31 de Outubro de 2018 às 09:53

O País inteiro, desde a noite do último domingo, está de olho na formação do futuro ministério do presidente eleito Jair Bolsonaro (PSL). Além dos nomes dos futuros ministros, que aos poucos começam a ser divulgados, há também grande interesse -- tanto da população como do mercado -- nos próximos passos em direção das reformas prometidas, entre as quais a da Previdência, que é defendida pelo futuro presidente desde o início da campanha eleitoral. Nesses primeiros dias pós-eleição, entretanto, notam-se alguns desencontros entre a futura equipe de governo, que só conseguirá avançar nessa questão se afinar o discurso.

Enquanto o futuro presidente admite que irá a Brasília na semana que vem para destravar a pauta da Previdência, ao menos parcialmente, para evitar problemas de caixa já no início de seu governo, o deputado federal e futuro ministro da Casa Civil, Onyx Lorenzoni (DEM), afirma que essa reforma em tramitação no Congresso não interessa. Para o parlamentar, o que está sendo proposto terá baixa durabilidade e sua intenção é encaminhar uma reforma duradoura e feita de uma única vez. O futuro ministro classifica o atual projeto como uma espécie de remendo e disse que há unanimidade no futuro governo em separar as despesas com benefícios previdenciários e com assistência social numa nova proposta que deverá ser apresentada no ano que vem.

Mas o presidente eleito tem razão nesse movimento de aproximação com o Legislativo para aprovação de ao menos algumas cláusulas da reforma, mesmo que queira enviar um projeto de reforma mais completo em 2019. Se algo for aprovado este ano, bom para ele e bom até para o presidente Temer, que deixará o governo com alguma participação no processo. Bolsonaro também tem se mostrado mais flexível com relação ao que pretende com a Previdência. Ele tem declarado que a idade mínima de 65 anos para a aposentadoria dificilmente passa no Congresso, mas é possível aprovar um aumento gradativo da idade mínima. Não se sabe como será o projeto completo de reforma do futuro governo. Uma das dúvidas é se haverá um regime único para todos os trabalhadores, sejam eles funcionários públicos ou da iniciativa privada, ou continuarão existindo categorias com privilégios.
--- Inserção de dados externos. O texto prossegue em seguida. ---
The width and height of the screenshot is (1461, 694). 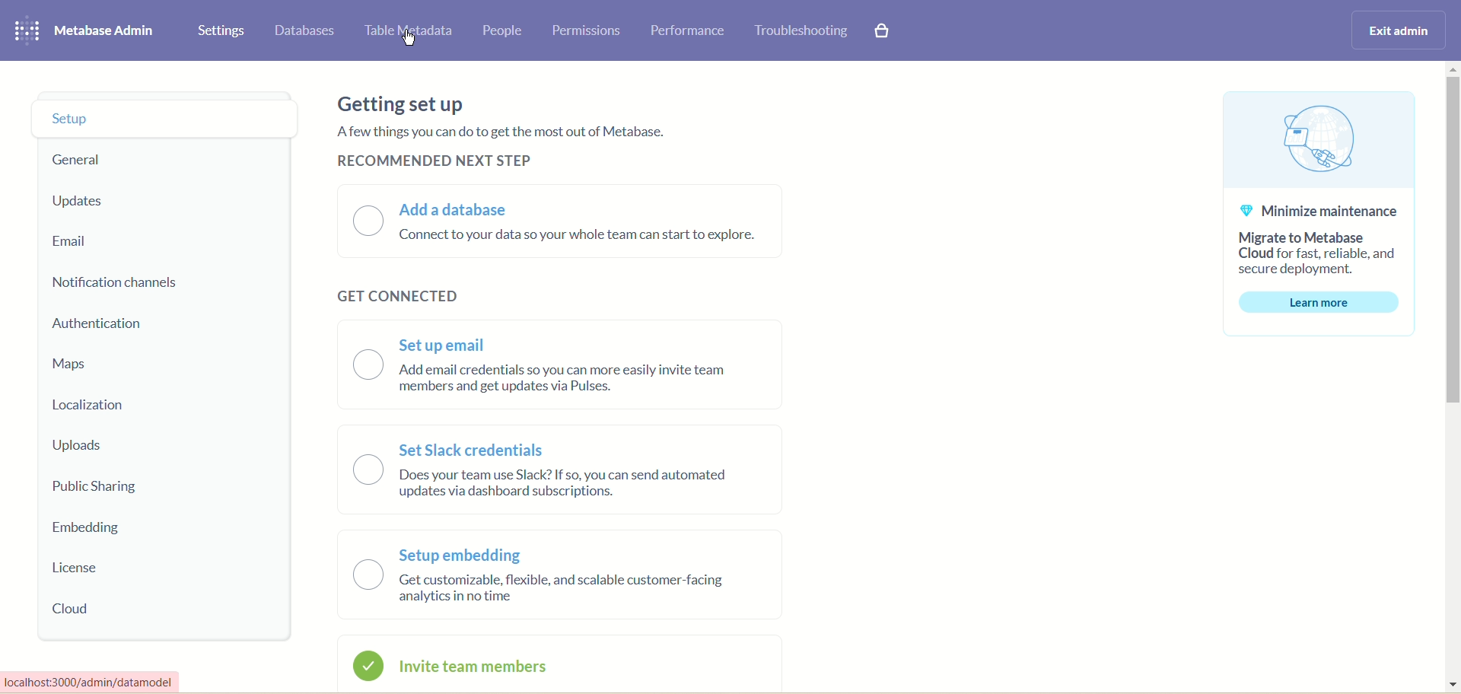 I want to click on cursor, so click(x=411, y=38).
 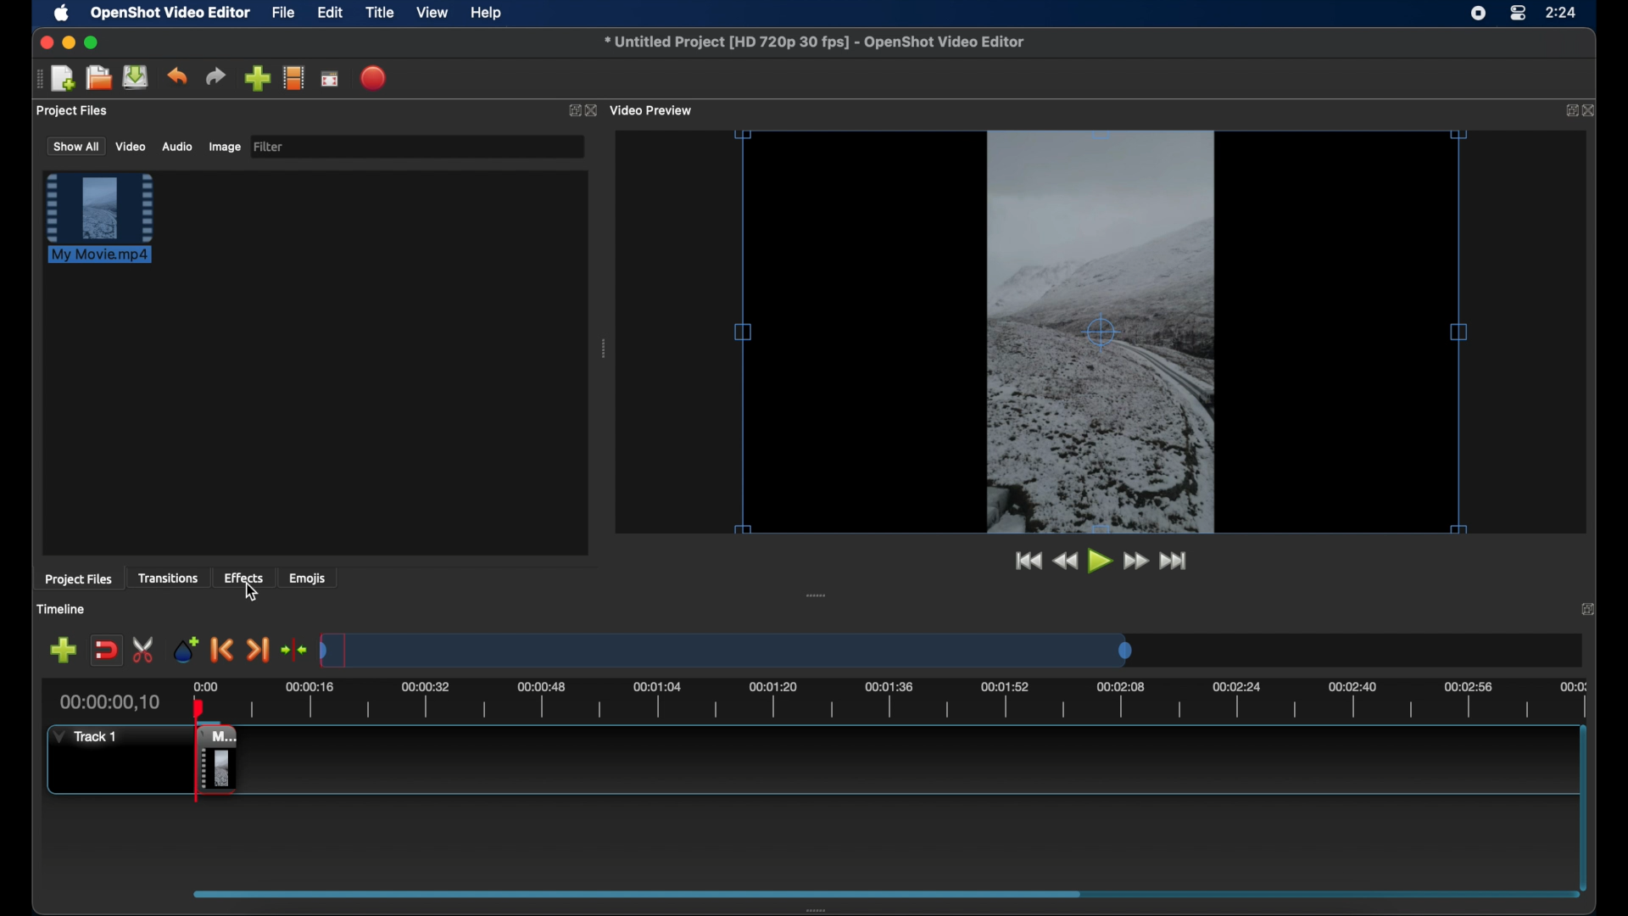 I want to click on track, so click(x=213, y=761).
Assunto delicado em qualquer lugar do planeta, alterar regras da Previdência Social é o tipo de assunto que a maioria dos políticos quer evitar. Os cidadãos se programaram a vida toda para esse benefício após muitos anos de trabalho e ficam compreensivelmente indignados quando as regras são mudadas. Na Nicarágua, por exemplo, dirigida com mãos de ferro pelo governo esquerdista de Daniel Ortega, mudanças na Previdência praticamente iniciaram uma guerra civil em abril deste ano. Já morreram mais de 300 pessoas e há centenas de desaparecidos. Na Rússia, milhares de pessoas saíram às ruas em inédito protesto contra o governo Putin. Eles protestaram contra o projeto que aumentava a idade mínima da aposentadoria. Os dois governos, da Nicarágua e da Rússia, declararam que, apesar de impopulares, as medidas eram inevitáveis para garantir o pagamento dos benefícios.

Presidentes recém-eleitos têm historicamente um voto de confiança do Congresso. Nos primeiros meses de governo há uma certa boa vontade no Legislativo. Vários presidentes já se aproveitaram dessa lua de mel para aprovar leis de seu interesse, algumas de difícil aprovação em outros períodos do mandato. Basta lembrar que o governo Collor aprovou até o congelamento de contas bancárias e o confisco da poupança nas primeiras semanas do governo, apesar de todos os equívocos contidos nas medidas.

Embora seja assunto impopular e evitado por muitos candidatos durante a campanha eleitoral, a questão previdenciária, entre outras reformas, é fundamental para a saúde econômica do país no futuro. Se nada for feito, os sucessivos rombos no orçamento em breve poderão inviabilizar o pagamento até dos atuais aposentados. O futuro governo precisa entrar rapidamente em um acordo sobre o tipo de reformas que pretende fazer e colocá-la o quanto antes para ser debatida. O que não pode é deixar o assunto esfriar. Se protelar essas discussões poderão perder a oportunidade que agora se apresenta e comprometer o crescimento do País.